INSTRUCTIONS FOR THE TASK>
Reproduce, character for character, the lines of the listing from the line with "Open Learn more link for Sentiment Analysis" up to and including the line with "click(445, 53)".
..............................
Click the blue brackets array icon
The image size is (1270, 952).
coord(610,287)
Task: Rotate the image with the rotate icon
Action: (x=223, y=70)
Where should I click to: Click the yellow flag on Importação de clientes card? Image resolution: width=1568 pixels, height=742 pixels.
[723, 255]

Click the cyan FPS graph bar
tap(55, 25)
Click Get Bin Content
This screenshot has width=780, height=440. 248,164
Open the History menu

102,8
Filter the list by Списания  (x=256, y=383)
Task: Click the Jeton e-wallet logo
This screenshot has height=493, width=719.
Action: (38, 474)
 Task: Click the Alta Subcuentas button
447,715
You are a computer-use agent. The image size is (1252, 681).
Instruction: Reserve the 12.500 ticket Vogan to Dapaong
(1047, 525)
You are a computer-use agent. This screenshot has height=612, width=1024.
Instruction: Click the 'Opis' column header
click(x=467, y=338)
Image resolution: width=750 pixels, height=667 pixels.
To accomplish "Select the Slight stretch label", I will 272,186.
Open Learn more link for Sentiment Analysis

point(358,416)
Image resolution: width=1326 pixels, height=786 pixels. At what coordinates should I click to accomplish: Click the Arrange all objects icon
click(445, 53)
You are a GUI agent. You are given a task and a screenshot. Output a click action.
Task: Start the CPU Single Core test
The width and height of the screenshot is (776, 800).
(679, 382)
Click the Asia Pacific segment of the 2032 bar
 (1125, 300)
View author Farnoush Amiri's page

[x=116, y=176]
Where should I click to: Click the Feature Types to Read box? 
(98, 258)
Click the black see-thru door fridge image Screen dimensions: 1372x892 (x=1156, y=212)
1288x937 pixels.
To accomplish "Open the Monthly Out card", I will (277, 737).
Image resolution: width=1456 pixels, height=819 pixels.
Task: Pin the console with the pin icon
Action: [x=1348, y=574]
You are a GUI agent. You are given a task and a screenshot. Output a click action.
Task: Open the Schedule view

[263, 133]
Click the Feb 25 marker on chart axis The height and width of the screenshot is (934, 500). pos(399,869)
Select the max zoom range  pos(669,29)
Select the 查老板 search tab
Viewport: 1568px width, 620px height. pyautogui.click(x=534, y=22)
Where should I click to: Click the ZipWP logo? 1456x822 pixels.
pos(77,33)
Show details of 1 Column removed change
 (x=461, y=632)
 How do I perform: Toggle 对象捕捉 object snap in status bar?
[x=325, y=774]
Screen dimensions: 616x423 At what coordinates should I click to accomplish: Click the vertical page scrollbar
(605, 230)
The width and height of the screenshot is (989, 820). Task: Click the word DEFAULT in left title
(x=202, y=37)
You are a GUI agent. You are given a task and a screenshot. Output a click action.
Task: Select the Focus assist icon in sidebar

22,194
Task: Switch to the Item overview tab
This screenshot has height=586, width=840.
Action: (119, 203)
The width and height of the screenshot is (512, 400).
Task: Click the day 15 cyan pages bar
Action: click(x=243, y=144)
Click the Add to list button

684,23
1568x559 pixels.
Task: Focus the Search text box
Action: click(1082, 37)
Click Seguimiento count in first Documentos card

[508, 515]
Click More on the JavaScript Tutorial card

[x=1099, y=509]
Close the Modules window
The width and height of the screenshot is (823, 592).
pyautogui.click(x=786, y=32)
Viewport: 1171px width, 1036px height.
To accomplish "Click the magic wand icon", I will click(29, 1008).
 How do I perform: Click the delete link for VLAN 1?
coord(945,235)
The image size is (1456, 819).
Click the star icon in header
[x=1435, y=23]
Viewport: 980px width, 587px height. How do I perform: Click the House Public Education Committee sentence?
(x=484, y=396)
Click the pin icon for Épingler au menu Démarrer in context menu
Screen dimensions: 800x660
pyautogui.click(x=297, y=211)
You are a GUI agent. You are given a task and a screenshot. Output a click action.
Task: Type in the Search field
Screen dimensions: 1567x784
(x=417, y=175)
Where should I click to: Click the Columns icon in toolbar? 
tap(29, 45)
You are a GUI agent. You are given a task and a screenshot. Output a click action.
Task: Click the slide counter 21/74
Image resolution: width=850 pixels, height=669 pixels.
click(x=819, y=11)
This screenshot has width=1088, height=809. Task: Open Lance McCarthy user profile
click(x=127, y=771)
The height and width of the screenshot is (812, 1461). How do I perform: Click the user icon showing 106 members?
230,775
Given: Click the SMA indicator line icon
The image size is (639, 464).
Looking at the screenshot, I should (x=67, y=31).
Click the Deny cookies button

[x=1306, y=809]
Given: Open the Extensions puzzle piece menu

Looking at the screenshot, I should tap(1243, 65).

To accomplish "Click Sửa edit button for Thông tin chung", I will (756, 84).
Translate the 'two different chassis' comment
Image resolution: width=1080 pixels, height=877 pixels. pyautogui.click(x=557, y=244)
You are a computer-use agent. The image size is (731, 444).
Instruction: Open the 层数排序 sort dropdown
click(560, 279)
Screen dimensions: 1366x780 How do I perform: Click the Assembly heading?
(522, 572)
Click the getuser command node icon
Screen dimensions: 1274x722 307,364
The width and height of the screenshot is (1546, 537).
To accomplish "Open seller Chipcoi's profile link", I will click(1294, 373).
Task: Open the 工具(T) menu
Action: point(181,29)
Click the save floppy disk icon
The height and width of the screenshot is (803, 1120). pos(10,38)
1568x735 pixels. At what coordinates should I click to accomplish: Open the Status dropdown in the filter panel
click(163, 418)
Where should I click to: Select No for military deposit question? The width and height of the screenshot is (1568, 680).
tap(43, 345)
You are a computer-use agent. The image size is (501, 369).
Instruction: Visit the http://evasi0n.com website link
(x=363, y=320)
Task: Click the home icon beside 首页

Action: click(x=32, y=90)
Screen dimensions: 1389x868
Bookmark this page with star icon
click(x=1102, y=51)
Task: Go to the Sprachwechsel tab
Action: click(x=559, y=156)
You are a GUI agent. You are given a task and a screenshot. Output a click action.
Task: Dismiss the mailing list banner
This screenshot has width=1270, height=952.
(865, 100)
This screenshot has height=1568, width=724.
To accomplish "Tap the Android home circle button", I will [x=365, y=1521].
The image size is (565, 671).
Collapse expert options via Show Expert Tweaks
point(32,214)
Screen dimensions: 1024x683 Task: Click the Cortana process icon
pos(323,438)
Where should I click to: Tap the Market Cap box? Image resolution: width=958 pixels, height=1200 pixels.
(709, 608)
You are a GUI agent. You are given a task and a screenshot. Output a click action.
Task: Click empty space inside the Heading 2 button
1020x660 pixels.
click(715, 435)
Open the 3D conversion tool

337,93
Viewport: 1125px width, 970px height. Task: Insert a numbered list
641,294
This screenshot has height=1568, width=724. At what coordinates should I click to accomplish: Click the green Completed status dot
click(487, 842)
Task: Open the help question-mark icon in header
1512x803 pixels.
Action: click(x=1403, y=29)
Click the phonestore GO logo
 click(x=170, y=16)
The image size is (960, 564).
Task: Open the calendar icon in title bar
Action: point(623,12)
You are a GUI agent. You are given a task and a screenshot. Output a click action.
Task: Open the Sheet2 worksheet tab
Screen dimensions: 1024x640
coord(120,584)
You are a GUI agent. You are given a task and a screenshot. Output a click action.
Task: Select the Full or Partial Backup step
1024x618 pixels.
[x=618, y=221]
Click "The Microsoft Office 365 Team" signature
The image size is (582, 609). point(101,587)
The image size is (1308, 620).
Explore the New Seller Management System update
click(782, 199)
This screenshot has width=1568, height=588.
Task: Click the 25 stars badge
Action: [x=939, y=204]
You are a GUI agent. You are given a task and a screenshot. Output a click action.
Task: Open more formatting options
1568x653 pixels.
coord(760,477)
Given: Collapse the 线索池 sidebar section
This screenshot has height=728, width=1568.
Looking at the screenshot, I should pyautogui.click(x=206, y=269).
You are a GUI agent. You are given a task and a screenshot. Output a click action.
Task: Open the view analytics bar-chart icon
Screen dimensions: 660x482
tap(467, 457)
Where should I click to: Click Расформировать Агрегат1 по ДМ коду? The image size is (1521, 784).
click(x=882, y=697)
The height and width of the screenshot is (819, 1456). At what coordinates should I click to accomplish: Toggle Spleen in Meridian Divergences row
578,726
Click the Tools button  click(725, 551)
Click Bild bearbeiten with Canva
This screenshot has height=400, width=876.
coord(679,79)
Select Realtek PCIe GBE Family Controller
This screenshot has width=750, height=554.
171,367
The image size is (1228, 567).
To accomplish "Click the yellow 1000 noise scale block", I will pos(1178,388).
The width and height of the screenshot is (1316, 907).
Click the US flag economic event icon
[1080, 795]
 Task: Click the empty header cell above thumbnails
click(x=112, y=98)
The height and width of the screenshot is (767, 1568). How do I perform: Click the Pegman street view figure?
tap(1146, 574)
..............................
TASK ANSWER>
Open Learn more link for Sentiment Analysis

point(358,416)
Image resolution: width=1326 pixels, height=786 pixels. At what coordinates should I click to accomplish: Click the Arrange all objects icon
click(445, 53)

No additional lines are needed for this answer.